Tossing the sweet potatoes and tomatoes with vinegar (agro) and sugar (dolce) before roasting gives the finished dish pleasing sweet and sour notes. Served over a salty feta, toasted pumpkin seed, and fresh oregano spread, this is a standout summer-into-fall side dish that is great with roasted chicken or pork loin. The feta dip can be made up to one day ahead.
- Yield: 4 Servings
- 2 sweet potatoes (about 1½ pounds), sliced into ½-inch thick rounds
- 2 tablespoons red wine vinegar
- 1 tablespoons brown sugar
- 5 tablespoons olive oil, divided
- Kosher salt and freshly ground black pepper
- 4 plum tomatoes, halved
- 1 sprig fresh oregano, plus 1 tablespoon leaves, chopped, plus leaves for garnish
- 4 ounces feta, crumbled (about 1 cup)
- ¼ cup toasted pumpkin seeds, coarsely chopped
- Preheat oven to 375°F.
- Toss together the sweet potatoes, vinegar, brown sugar, and 2 tablespoons of oil. Season with salt and pepper. Roast on a rimmed baking sheet, turning halfway through, until the sweet potatoes are tender, 30 to 35 minutes.

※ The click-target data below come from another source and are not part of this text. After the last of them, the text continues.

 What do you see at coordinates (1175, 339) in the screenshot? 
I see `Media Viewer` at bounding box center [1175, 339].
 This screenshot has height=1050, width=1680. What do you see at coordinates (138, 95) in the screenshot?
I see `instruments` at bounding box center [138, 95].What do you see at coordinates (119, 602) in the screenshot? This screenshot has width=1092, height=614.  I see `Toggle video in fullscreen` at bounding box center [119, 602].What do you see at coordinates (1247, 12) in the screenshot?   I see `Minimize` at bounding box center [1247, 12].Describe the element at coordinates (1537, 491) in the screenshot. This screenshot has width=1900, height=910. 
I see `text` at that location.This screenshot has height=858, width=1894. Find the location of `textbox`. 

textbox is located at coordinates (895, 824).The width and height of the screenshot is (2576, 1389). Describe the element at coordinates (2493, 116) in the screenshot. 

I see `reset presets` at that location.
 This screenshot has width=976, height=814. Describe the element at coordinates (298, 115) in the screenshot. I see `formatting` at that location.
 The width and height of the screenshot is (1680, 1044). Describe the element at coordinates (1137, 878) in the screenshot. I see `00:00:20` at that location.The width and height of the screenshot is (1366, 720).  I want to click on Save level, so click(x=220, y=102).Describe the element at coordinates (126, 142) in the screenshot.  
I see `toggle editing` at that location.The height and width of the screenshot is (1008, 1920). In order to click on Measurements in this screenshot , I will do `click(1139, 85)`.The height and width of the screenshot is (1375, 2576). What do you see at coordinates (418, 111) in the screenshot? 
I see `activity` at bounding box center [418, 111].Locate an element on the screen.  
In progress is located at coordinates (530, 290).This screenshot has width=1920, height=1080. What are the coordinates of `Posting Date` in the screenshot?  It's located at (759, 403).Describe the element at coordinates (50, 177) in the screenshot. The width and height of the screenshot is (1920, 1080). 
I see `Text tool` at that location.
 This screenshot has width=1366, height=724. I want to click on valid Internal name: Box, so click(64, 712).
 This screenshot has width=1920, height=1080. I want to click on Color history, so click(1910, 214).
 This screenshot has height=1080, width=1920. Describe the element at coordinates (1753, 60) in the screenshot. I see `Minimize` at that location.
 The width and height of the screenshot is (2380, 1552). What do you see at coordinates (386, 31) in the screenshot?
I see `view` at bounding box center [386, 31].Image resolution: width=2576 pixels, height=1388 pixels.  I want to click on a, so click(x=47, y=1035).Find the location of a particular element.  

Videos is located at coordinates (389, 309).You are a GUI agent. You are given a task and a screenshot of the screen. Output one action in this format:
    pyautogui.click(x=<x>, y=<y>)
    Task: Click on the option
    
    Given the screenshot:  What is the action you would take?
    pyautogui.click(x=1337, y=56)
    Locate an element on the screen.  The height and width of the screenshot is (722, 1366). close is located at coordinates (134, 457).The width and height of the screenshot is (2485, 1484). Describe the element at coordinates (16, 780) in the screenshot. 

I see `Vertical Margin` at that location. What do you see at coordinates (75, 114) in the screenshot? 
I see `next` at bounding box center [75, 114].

- Toss together the tomatoes, oregano sprig, and 1 tablespoon of oil. Season with salt and pepper. Roast, cut-side up, on a separate baking sheet until soft, 25 to 30 minutes.
- While the vegetables roast, make the feta spread. Combine the feta, pumpkin seeds, oregano leaves, and remaining 2 tablespoons of oil in a bowl. Season with salt and pepper.
- Serve the sweet potato and tomatoes over the feta spread. Garnish with oregano leaves.